Dies ist Veranlassung genug, um eine Zwischenfrage zu bitten.
Aber sicher, selbstverständlich.
Bitte sehr, Kollege Wieczorek.
Herr Kollege Schmitz, habe ich recht, wenn ich annehme, daß Sie auch die Molke als Nachlaß der Regierung Schmidt darstellen wollen?
Darüber sind wir uns im klaren: Da liegt der Zeitpunkt fest.
Ich werde dies nicht als Erblast der Regierung Schmidt bezeichnen. Nur über eines müssen wir uns im klaren sein: Hätten auch Sie als Opposition versucht, diese Frage in Ihrer Verantwortung mit uns konstruktiv zu lösen, hätten wir heute längst einen Teil der Probleme gelöst.
Die Polemik, mit der Sie versuchen, das Problem anzugehen, hat der Sache nicht gedient. Wir sind jetzt auf dem richtigen Weg.
Die Molke wird dekontaminiert
und wird gleichzeitig in dem Aggregat, das aufgebaut wird, entsprechend behandelt. Damit ist das Problem auch für Sie alle gelöst.
Meine Damen und Herren, ich möchte weiter fortfahren. Der Etat des Bundesumweltministers steigt gegenüber dem Vorjahr immerhin um 14,4 %, Herr Kollege Waltemathe.
Damit ist die Dekontaminierung immer noch nicht drin, und zum dritten Mal seit der Einführung des Bundesumweltministeriums im Juni 1986 liegt der Zuwachs für den Umweltschutz erheblich über den durchschnittlichen Steigerungsraten des Gesamthaushalts.
Dies unterstreicht erneut die Bedeutung, die diese Koalition und die von ihr getragene Bundesregierung dem Umweltschutz beimißt. Herr Kollege Lennartz, Ihr Lachen ist decouvrierend,
aber kein konstruktiver Beitrag. Gegenüber dem Regierungsentwurf hat der Haushaltsausschuß die Steigerungsrate von 11,8 % auf insgesamt 14,4 % erhöht.
Ich meine, das ist ein Ergebnis, das sich sehen lassen kann.

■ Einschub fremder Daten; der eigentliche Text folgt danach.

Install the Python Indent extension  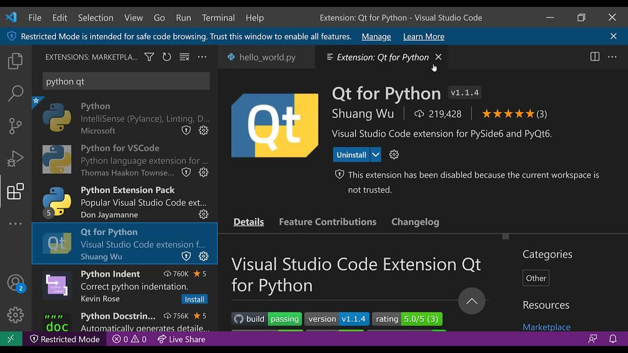point(194,299)
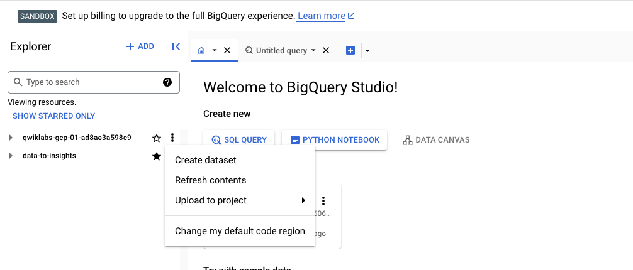Viewport: 633px width, 270px height.
Task: Close the home tab
Action: [x=227, y=50]
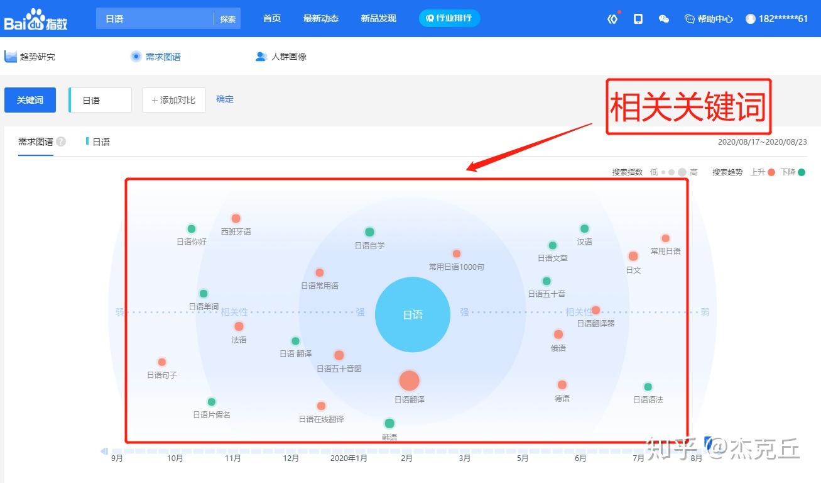Switch to 人群画像 tab
The width and height of the screenshot is (821, 483).
[x=281, y=57]
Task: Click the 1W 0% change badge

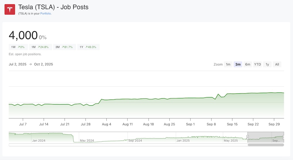Action: 18,47
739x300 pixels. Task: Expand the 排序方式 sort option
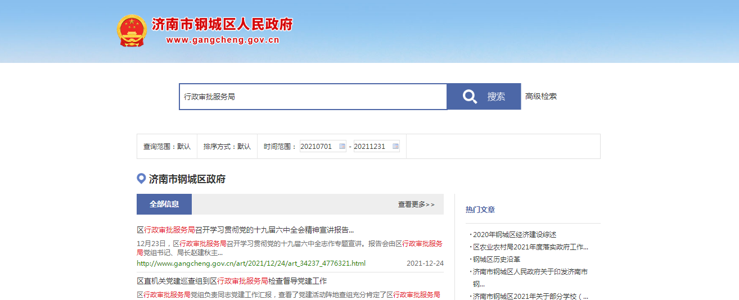coord(227,147)
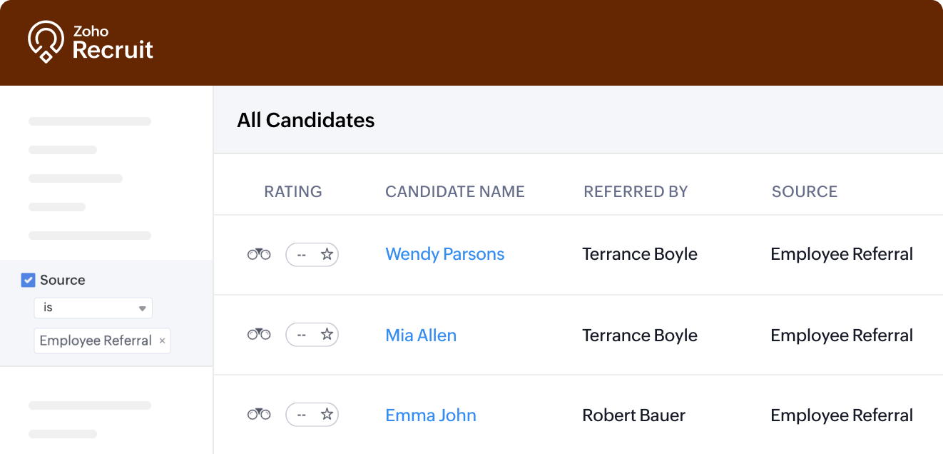
Task: Open the All Candidates view
Action: 305,120
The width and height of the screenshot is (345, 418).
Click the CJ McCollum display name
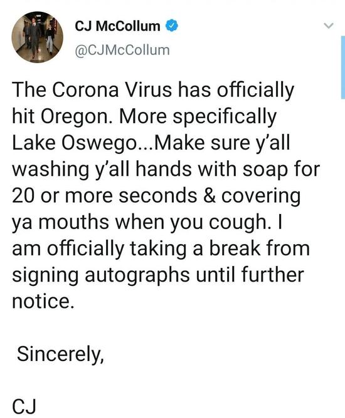117,26
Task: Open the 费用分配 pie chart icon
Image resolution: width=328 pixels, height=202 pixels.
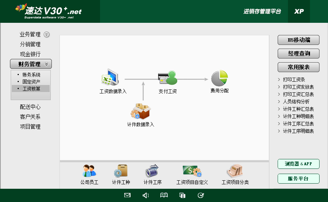Action: 220,78
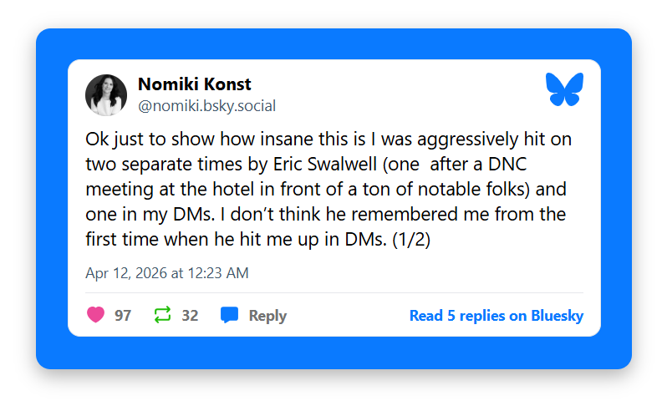
Task: Click the display name Nomiki Konst
Action: point(194,84)
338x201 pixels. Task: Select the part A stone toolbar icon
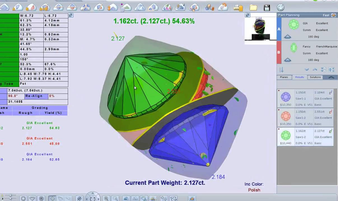point(18,7)
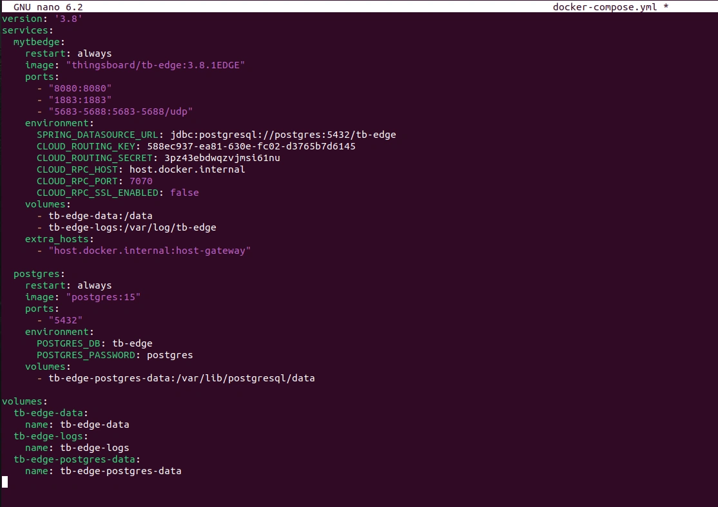718x507 pixels.
Task: Click the CLOUD_RPC_SSL_ENABLED false value
Action: click(x=184, y=193)
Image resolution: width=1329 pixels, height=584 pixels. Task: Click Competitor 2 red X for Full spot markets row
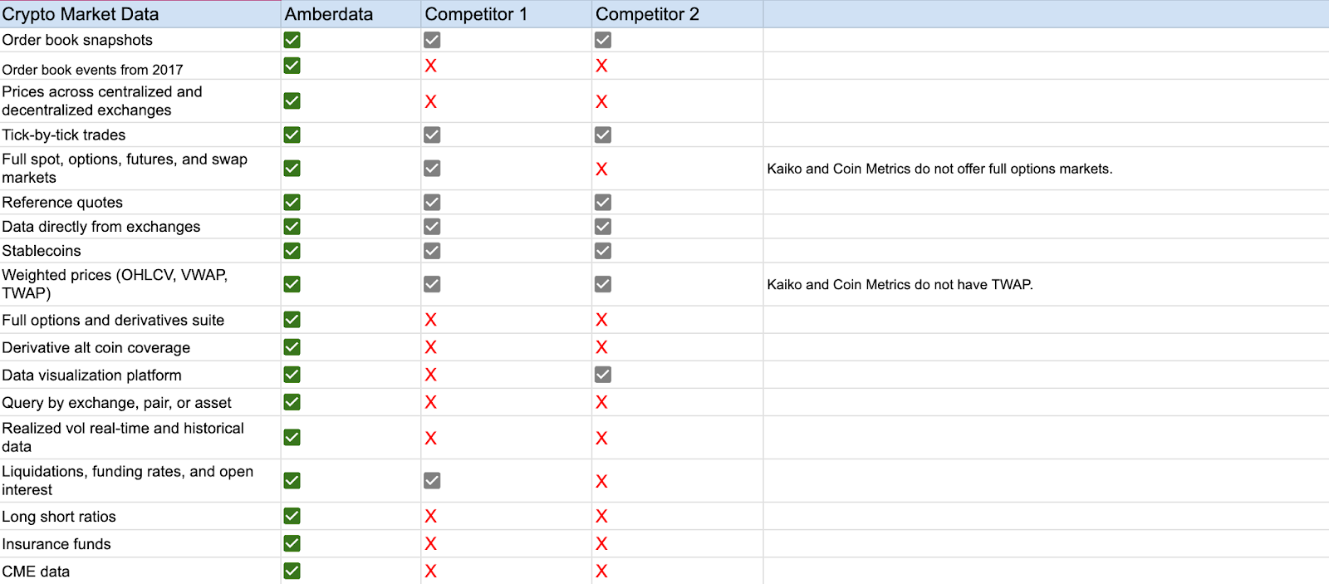point(601,169)
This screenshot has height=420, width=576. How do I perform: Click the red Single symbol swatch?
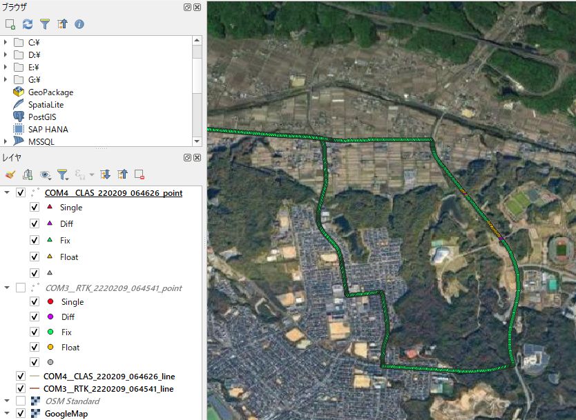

Hier einige Eckwerte: Der Schwerpunkt des Zuwachses liegt erneut beim Personal, und das ist auch richtig so. Denn gute Umweltpolitik ist personalintensiv; darüber sind wir uns im klaren. Der Bundesumweltminister erhält für das Ministerium und den nachgeordneten Bereich insgesamt 232 neue Stellen, davon 166 Stellen für das neue Bundesamt für Strahlenschutz.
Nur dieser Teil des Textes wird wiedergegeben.